Figure 8.. Vangl2 regulates actin-N-cadherin coupling at the growth cone surface.

(A) Latex microspheres (1 µm) coated with either Fc fragment alone (left panel) or Ncad-Fc were placed and restrained for 2 min at the periphery of growth cones using optical tweezers for control or Vangl2 cKO neurons. Scale bar, 2.5 µm. (B) Graph showing the displacement versus time for representative Ncad-Fc coated beads on growth from Vangl2 cKO or control neurons. (C) Bead velocity calculated from the initial slope of the displacement versus time in the peripheral region (from 1 to 4 µm), after the beads have escaped the optical trap. (D) Quantification of the average time needed for the beads to escape from the center of the trap when placed on control or Vangl2 cKO growth cones. (E) Quantification of the escape probability (E.P., calculated over the first 60 s of the recordings) for beads placed on either control or Vangl2 cKO growth cones. n = 54–74 beads (12 for Fc-beads). Data are presented as box-and-whisker plots (min/max) from at least six different mice per genotype and two independent experiments. *p<0.05 by the Mann-Whitney test (D, E).

Figure 9.. Vangl2 inhibits neuronal outgrowth by regulating N-cadherin engagement in the clutch mechanism.

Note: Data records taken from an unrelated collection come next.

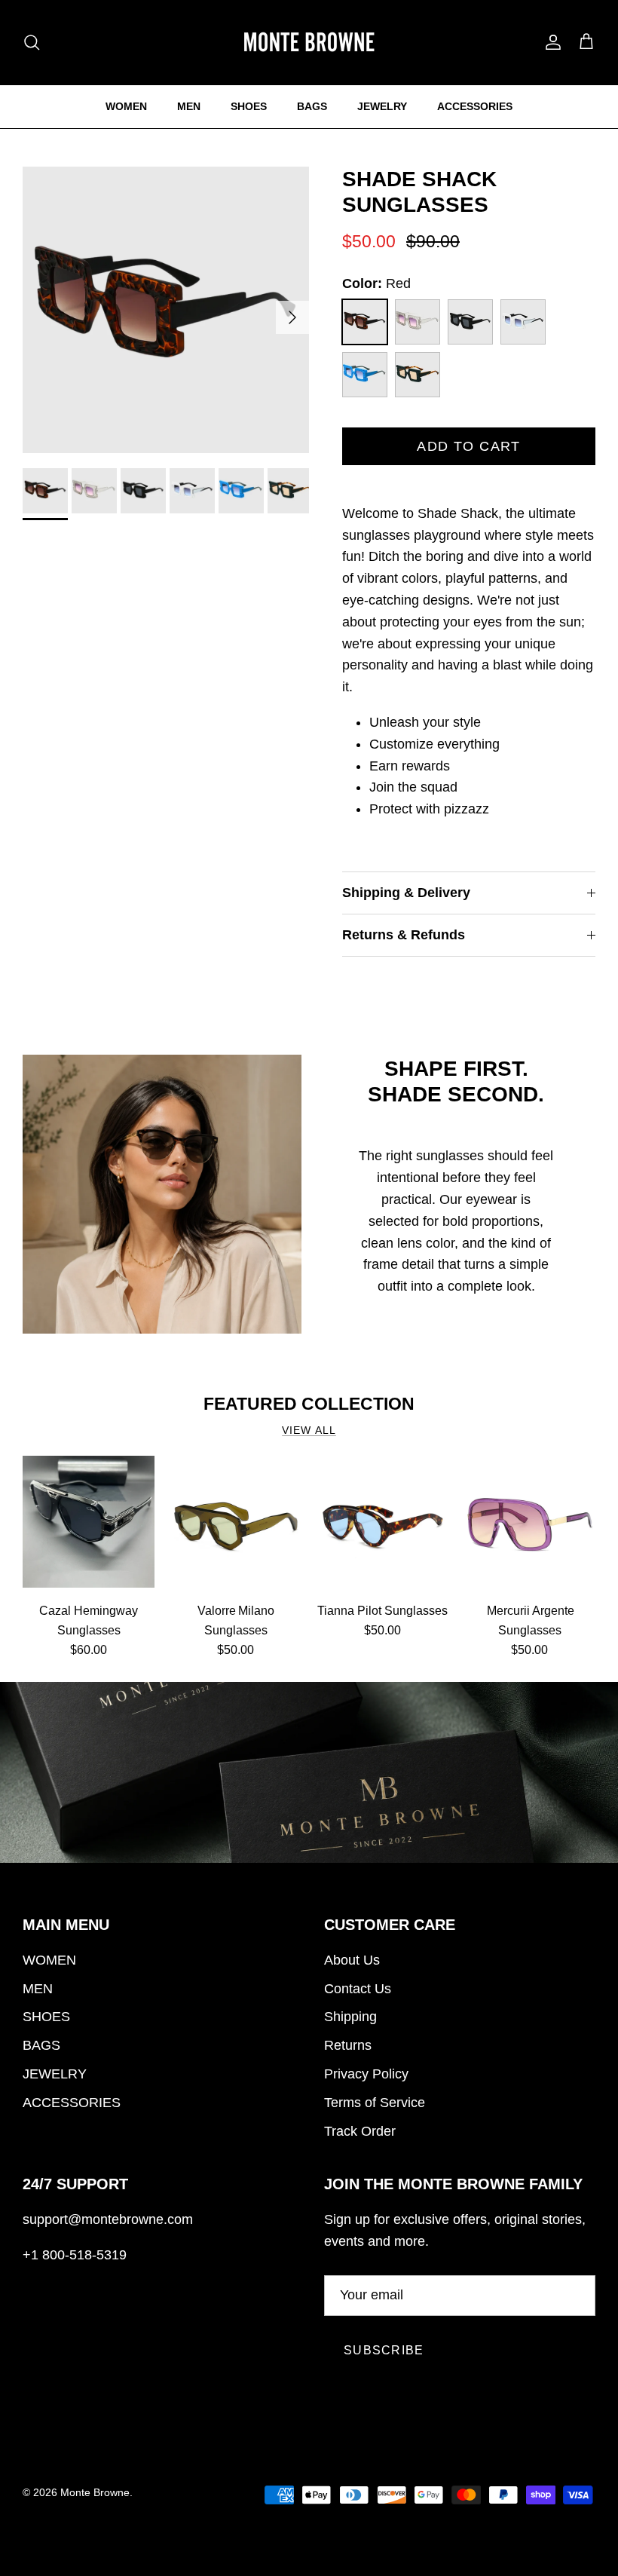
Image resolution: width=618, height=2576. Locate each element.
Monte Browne (95, 2492)
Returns (348, 2045)
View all (309, 1430)
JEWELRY (382, 106)
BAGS (312, 106)
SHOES (249, 106)
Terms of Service (374, 2102)
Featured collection (309, 1404)
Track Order (360, 2131)
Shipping (350, 2016)
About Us (352, 1960)
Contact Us (357, 1988)
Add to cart (469, 446)
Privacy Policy (366, 2073)
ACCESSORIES (474, 106)
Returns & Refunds (403, 934)
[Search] (32, 42)
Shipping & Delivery (406, 892)
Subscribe (384, 2350)
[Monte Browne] (309, 42)
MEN (188, 106)
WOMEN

(A) The retrograde actin flow is generated by constant polymerization (at the tip of filopodia/lamellipodia) and depolymerization (minus end) of actin monomers along a filament (F-actin), and participates to the extension and retraction of filopodia/lamellipodia. When permissive substrates such as N-cadherin or laminin are present in the environment they bind to corresponding cell surface receptors at the plasma membrane, which recruit specific adhesion complexes, creating a molecular link between the adhesion proteins and F-actin filaments within the growth cone. This ‘molecular clutch’ leads to the local engagement of the actin flow, causing a decrease in its speed and a proportional increase in neuronal outgrowth, due to the ongoing actin polymerization. The presence of Vangl2 at the membrane participates in the regulation of this outgrowth by controlling the number of N-cadherin molecules engaged in the clutch. If no permissive substrate is present, the link is absent, and the outgrowth is slow, while the retrograde flow is fast. (B) The absence of Vangl2 leads to an increased presence/stabilization of N-cadherin at the plasma membrane, and the engagement of more N-cadherin molecules which in turn increase the molecular clutch strength. As a result, a decreased actin retrograde flow speed and an increased neuronal outgrowth are observed.